The apparent cooperation between UM and Jackson likely was the result heated discussions, Jackson board members said.

“As of Monday, I could not believe we would have an agreement,” said Joe Arriola, a member of UM’s board of trustees until May, when he resigned to join Jackson’s board. “They must have knocked the heck out of each other… There were times when I thought this would be the end of the marriage.”

Jackson and UM have been closely involved since 1952, when Jackson Memorial became the teaching hospital for the school. Jackson pays the medical school for its facultry treating uninsured Jackson patients, supervising training of the residents, heading Jackson clinical departments and other services.

Board Chairman Marcos Lapciuc said he still had “very serious concerns” about how the $36 million in initiatives would be measured and insisted they not overlap with cost-savings measures being found by MedAssets, outside consultants hired to make Jackson more efficient.

Lapciuc also wanted to be sure any new intiatives wouldn’t conflict with measures developed by Fernando Salgado, the chief transformation officer being paid $450,000 a year to make an efficient operation out of a system that lost $337 million the past two years.

Chief Executive Carlos Migoya said he is confident his team working with UM could come up with at least $36 million in savings: “We believe it will be substantially more.”

Migoya said areas for savings may include international marketing programs and finding more cost-effective ways for UM doctors to treat patients at Jackson.

The tentative annual operating agreement between UM and Jackson, yet to be formally approved by Jackson’s board, would reduce Jackson’s payment to UM from $130 million to $113.5 million.

Pascal Goldschmidt, dean of the medical school dean, told Jackson’s board that the $16.5 million cut was the maximum UM could afford. If Jackson insisted on more, “our priority would have to be shifted… to saving UM as an organization, trying to figure out how to survive,” he said.

After the meeting, when asked if a “divorce” had been mentioned during the heated discussions, Goldschmidt said, “Well, I’ve been married 22 years, and in any long marriage, there are moments when people get angry and say, ‘Well, if that’s the way you feel…’ ”

But he said UM continues to be dedicated to providing care at Jackson.

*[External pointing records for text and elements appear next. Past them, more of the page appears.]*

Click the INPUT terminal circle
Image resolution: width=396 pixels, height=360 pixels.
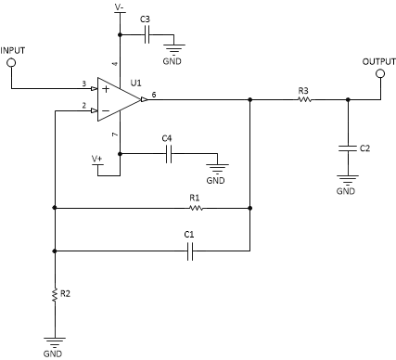(x=12, y=63)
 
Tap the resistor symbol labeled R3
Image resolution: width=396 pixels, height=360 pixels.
(x=303, y=99)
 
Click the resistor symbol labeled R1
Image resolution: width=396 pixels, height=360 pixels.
(x=194, y=208)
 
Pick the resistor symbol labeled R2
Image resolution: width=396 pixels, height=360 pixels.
(x=56, y=295)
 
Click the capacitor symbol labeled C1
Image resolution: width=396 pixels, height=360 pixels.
(x=188, y=251)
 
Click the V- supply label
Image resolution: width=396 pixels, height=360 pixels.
(x=119, y=6)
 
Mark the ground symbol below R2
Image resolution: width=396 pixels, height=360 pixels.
(x=56, y=341)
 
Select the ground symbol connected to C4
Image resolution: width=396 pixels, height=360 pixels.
(x=216, y=168)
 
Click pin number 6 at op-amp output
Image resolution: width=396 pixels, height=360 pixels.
(x=154, y=94)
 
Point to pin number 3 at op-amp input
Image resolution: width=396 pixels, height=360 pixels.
(x=84, y=84)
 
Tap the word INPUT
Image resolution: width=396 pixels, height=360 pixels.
(x=14, y=48)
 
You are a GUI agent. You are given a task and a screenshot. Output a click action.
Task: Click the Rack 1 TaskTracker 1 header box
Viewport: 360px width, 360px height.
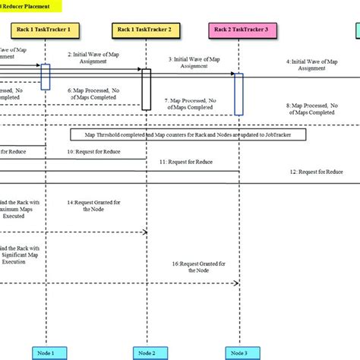[46, 30]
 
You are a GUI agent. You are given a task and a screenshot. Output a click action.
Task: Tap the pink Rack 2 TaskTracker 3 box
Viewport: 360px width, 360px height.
[239, 30]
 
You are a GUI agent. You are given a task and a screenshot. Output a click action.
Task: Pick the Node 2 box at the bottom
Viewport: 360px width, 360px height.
[147, 352]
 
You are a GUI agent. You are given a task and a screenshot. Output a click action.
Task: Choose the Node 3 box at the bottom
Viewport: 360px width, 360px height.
[238, 352]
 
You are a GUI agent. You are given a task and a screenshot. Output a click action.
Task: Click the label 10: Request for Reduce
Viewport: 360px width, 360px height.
[93, 152]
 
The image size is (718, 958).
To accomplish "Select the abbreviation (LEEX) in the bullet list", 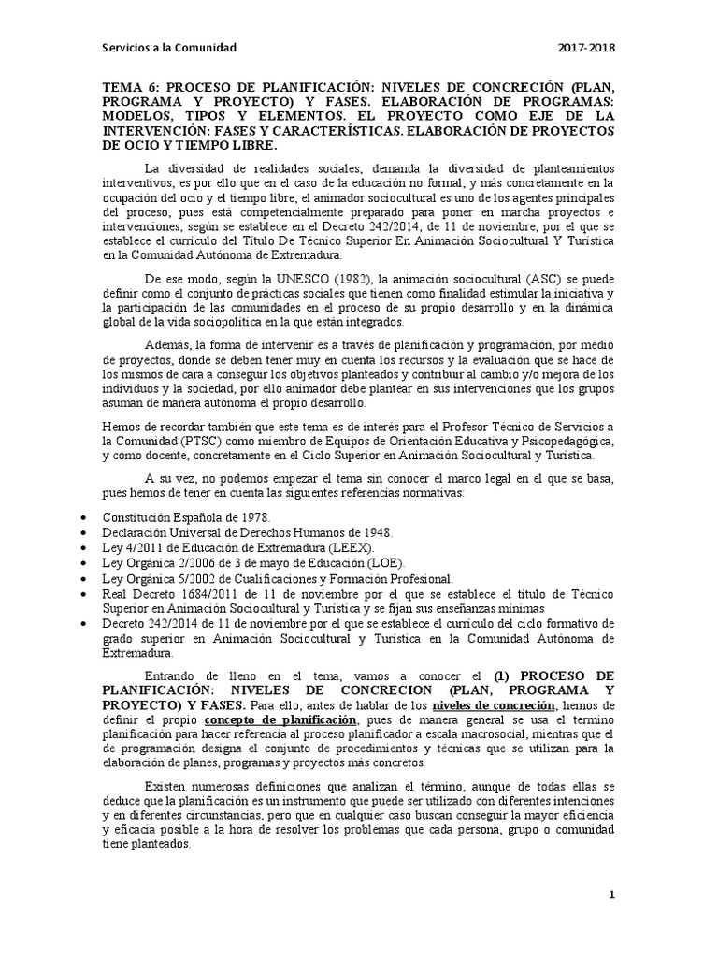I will pyautogui.click(x=355, y=546).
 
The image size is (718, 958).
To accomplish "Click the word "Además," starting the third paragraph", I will pyautogui.click(x=168, y=347).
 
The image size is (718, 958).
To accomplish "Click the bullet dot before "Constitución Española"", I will pyautogui.click(x=86, y=517).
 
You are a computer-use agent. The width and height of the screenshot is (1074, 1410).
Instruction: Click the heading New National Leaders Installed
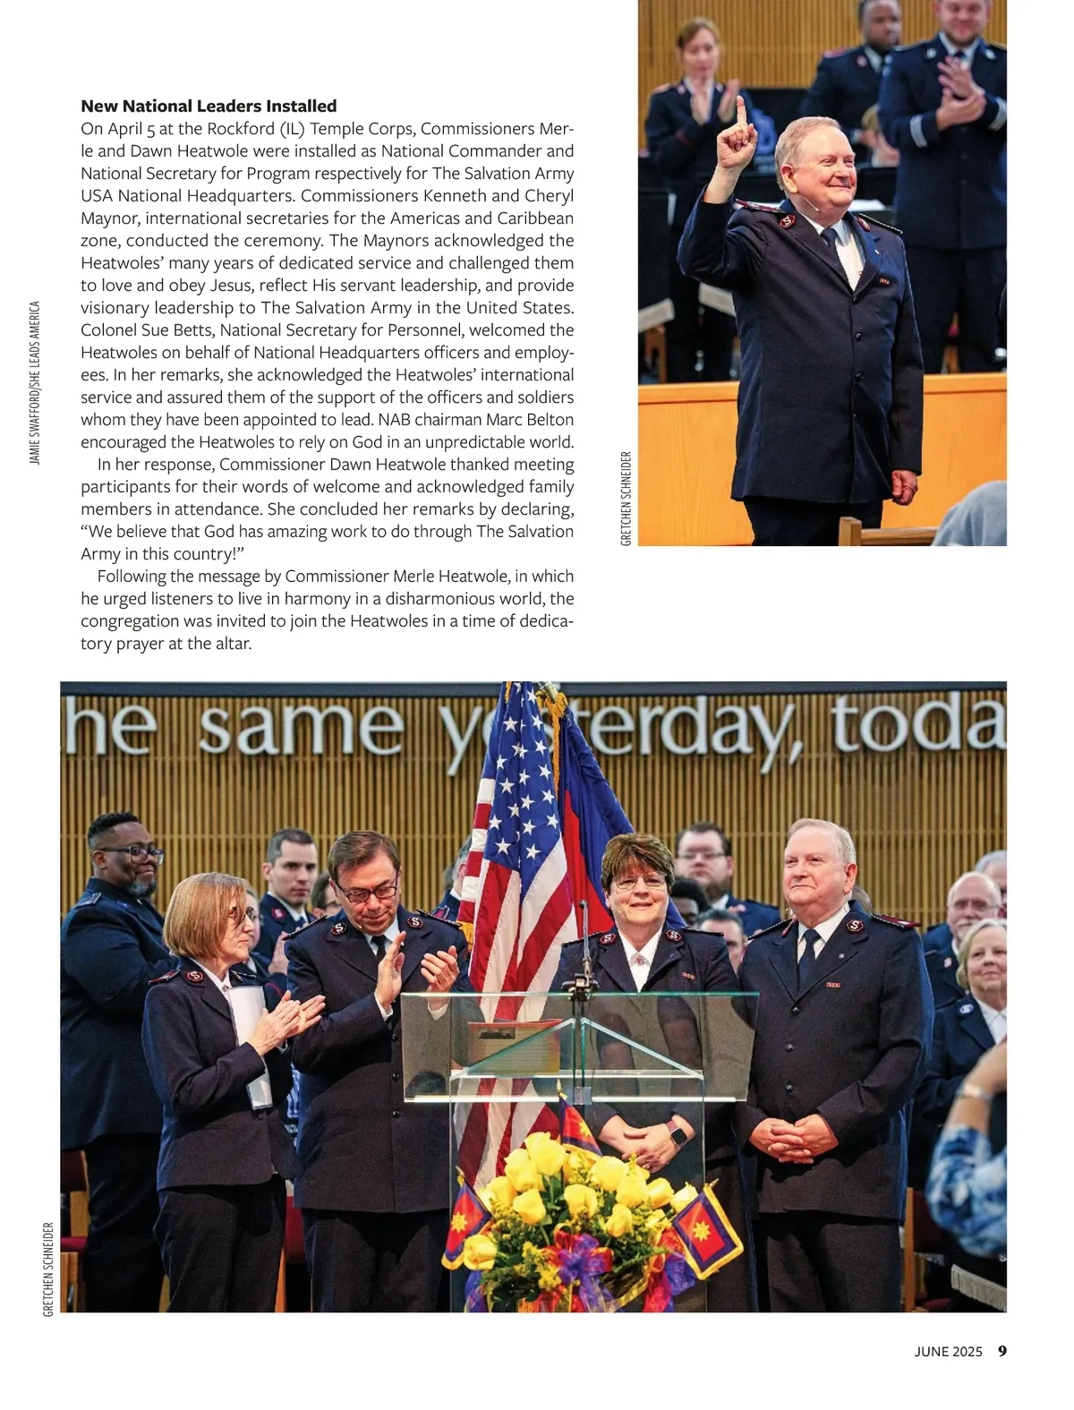tap(209, 107)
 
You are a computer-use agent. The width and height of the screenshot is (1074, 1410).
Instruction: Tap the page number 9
tap(1002, 1351)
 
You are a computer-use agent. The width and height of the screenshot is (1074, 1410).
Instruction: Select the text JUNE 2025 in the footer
tap(948, 1352)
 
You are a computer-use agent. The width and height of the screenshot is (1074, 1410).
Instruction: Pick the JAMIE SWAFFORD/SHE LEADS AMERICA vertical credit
tap(35, 382)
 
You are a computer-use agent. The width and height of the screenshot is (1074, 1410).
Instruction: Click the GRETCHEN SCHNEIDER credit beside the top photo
tap(626, 499)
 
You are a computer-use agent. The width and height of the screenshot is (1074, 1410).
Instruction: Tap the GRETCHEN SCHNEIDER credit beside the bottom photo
tap(48, 1269)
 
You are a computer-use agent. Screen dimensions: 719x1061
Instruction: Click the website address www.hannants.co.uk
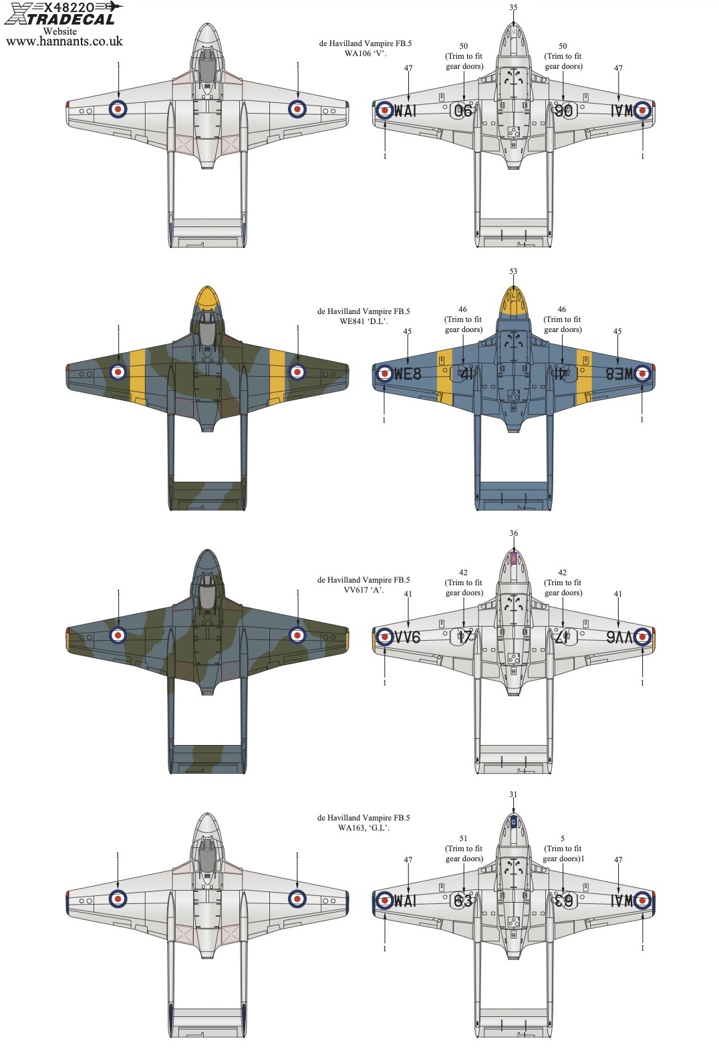(x=64, y=41)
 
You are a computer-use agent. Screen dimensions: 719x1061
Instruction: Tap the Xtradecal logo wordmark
(x=60, y=19)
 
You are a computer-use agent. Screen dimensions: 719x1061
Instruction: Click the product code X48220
(x=69, y=7)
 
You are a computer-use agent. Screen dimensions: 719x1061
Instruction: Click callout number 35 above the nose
(x=513, y=7)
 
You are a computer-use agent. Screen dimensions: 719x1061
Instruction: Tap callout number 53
(x=513, y=271)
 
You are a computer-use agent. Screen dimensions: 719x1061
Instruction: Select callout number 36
(x=513, y=533)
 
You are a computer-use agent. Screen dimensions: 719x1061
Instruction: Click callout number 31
(x=513, y=794)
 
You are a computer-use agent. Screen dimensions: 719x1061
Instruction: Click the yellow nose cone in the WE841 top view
(x=208, y=296)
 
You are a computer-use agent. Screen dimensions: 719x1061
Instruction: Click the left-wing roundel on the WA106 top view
(x=118, y=108)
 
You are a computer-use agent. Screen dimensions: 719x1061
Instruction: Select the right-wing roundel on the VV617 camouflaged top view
(x=297, y=635)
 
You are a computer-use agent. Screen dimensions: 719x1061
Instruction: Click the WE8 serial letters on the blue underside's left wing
(x=408, y=373)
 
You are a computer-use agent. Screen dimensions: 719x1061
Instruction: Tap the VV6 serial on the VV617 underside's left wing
(x=407, y=637)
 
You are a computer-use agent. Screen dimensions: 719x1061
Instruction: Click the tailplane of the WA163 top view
(x=208, y=1014)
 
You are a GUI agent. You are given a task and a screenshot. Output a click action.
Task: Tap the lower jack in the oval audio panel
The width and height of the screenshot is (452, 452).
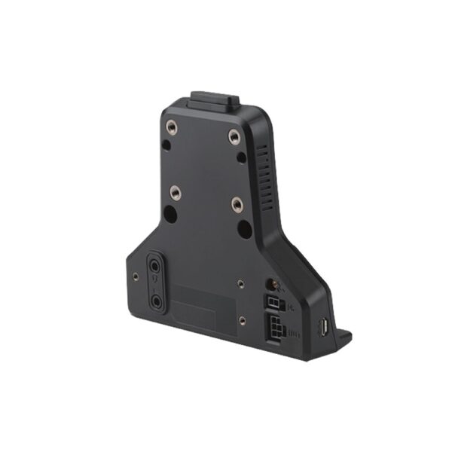click(x=157, y=299)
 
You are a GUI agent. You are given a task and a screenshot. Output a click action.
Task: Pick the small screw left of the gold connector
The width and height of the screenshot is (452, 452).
click(x=240, y=284)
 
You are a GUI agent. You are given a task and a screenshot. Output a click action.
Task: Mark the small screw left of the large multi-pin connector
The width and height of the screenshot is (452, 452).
click(x=242, y=320)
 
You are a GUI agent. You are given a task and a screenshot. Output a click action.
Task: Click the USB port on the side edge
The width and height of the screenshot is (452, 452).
click(x=322, y=328)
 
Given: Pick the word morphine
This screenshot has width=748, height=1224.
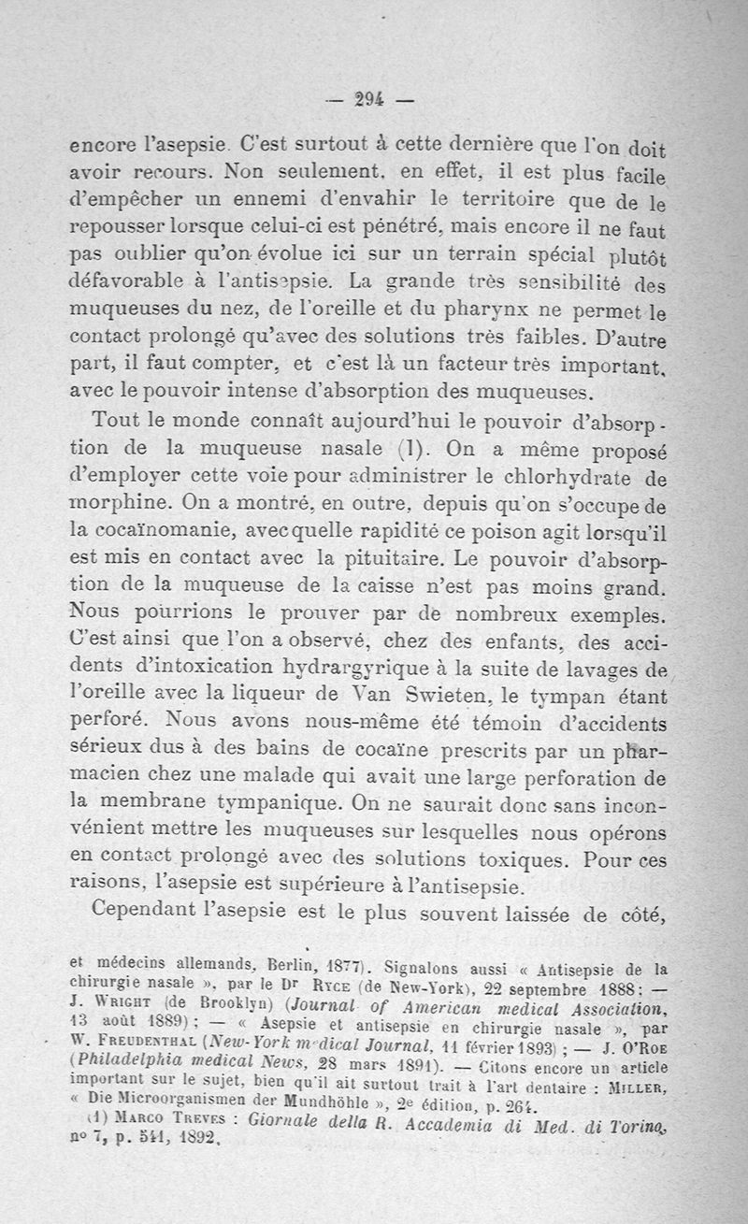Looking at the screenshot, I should pos(122,502).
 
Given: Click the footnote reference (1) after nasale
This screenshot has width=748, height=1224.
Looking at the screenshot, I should pos(386,449).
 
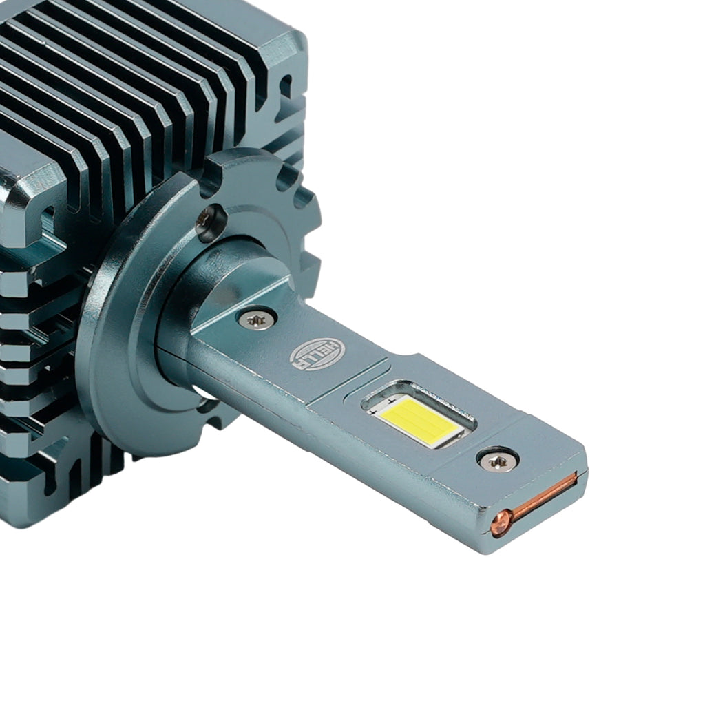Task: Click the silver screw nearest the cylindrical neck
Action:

Goldschmidt added UM was stunned to learn in mid-August at a Jackson board meeting that hospital executives wanted to slash payments to the medical school by $52 million, a 48 percent reduction, according to Goldschmidt’s calculations.

But Jackson spokesman Edwin O’Dell noted that the system’s struggle for financial footing has been very public: “No one is surprised that Jackson needs to find creative ways to trim our budget while meeting our mission. And, we continue to work with our partners at UM to do both.”

UM complained the cuts were being suggested in the middle of UM’s fiscal year, which started June 1 — a change that would have been catastrophic to the medical school, Goldschmidt said.

By late August, Jackson had backed down a bit, proposing $18 million cuts in cash payments and $34 million in efficiencies. After three weeks on intense negotiations, the parties agreed to $16.5 million cash reduction, with the remainder in efficiencies.

Jackson’s negotiations were led by Chief Strategy Officer Donn Szaro, who told the board that payments to UM were being cut by $9 million for programs recruiting UM physicians, by $3 million for UM providing clinical administrative services, by $2 million for care for the uninsured and $1.3 million for “indirect support.” In the past Jackson has paid up to $4 million to support the UM dean’s office.

Szaro said Jackson needs major reductions from UM because of the “great financial strife” Jackson has been experiencing.

That strife continues. On Thursday, Chief Financial Officer Mark Knight reported Jackson lost $2.6 million in August and ended the month with 11 days of cash on hand – far below the 160 days that healthy hospitals average.

Jackson has lost $79 million so far this fiscal year, which ends Sept. 30. Knight projected the loss for the year will be about $85 million, compared with a $93 million deficit last year.